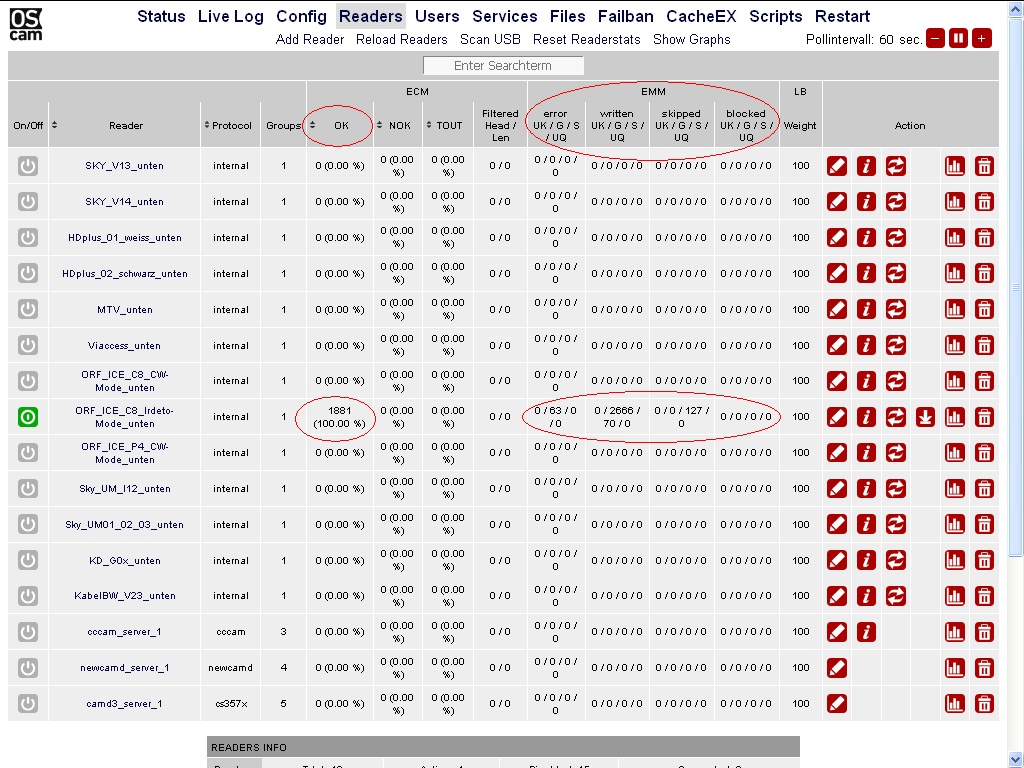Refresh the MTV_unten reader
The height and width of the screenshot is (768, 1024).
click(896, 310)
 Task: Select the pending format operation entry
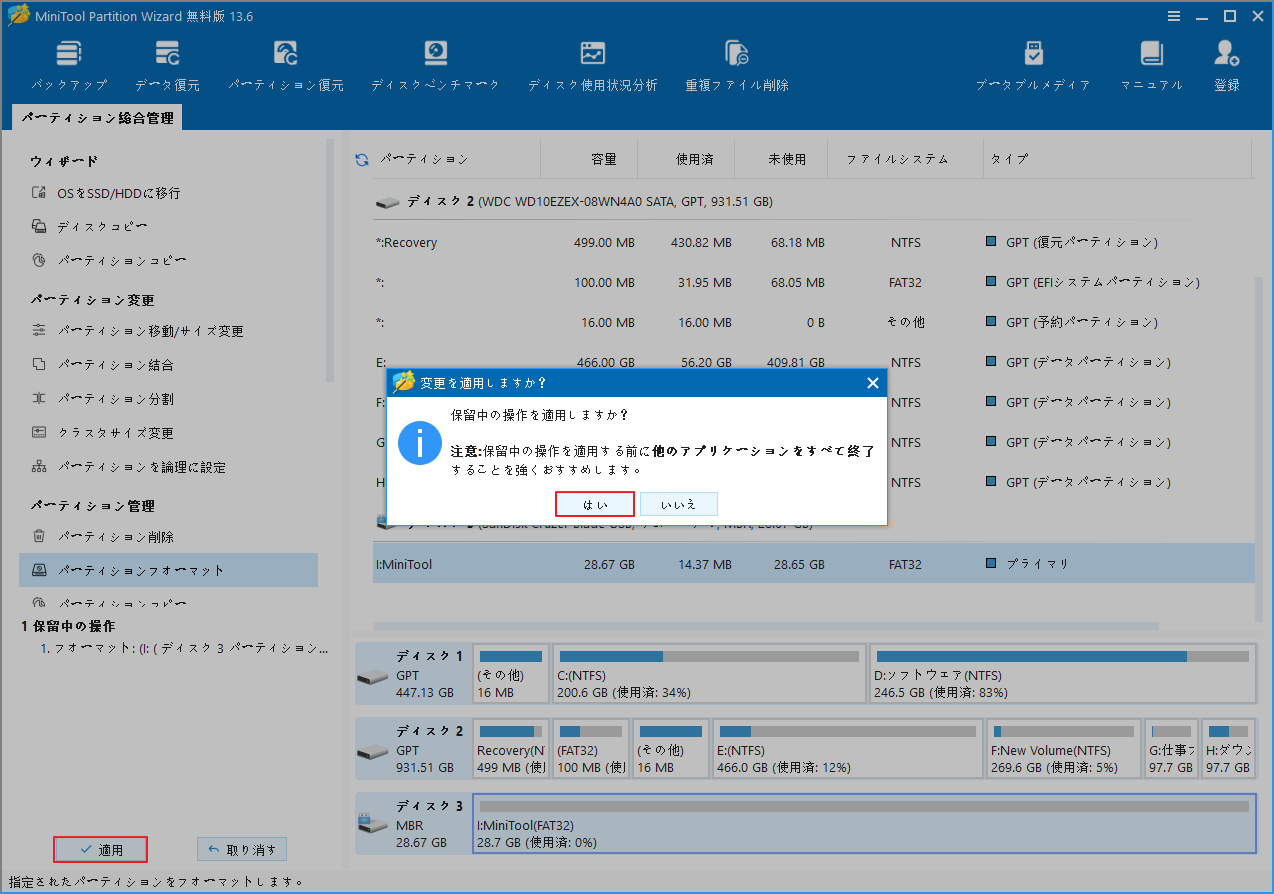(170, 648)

--

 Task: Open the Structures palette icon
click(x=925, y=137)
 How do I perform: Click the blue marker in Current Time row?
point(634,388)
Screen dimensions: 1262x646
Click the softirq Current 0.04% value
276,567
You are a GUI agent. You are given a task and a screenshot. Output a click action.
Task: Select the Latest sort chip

**What is being asked:** In the listing above, transcribe exactly everything from the line containing "Task: Open the Structures palette icon" down to the line containing "Task: Select the Latest sort chip", including both and nothing more.

**Result of the exercise:**
 Task: Open the Structures palette icon
click(x=925, y=137)
 How do I perform: Click the blue marker in Current Time row?
point(634,388)
Screen dimensions: 1262x646
Click the softirq Current 0.04% value
276,567
You are a GUI agent. You are given a task and a screenshot. Output a click action.
Task: Select the Latest sort chip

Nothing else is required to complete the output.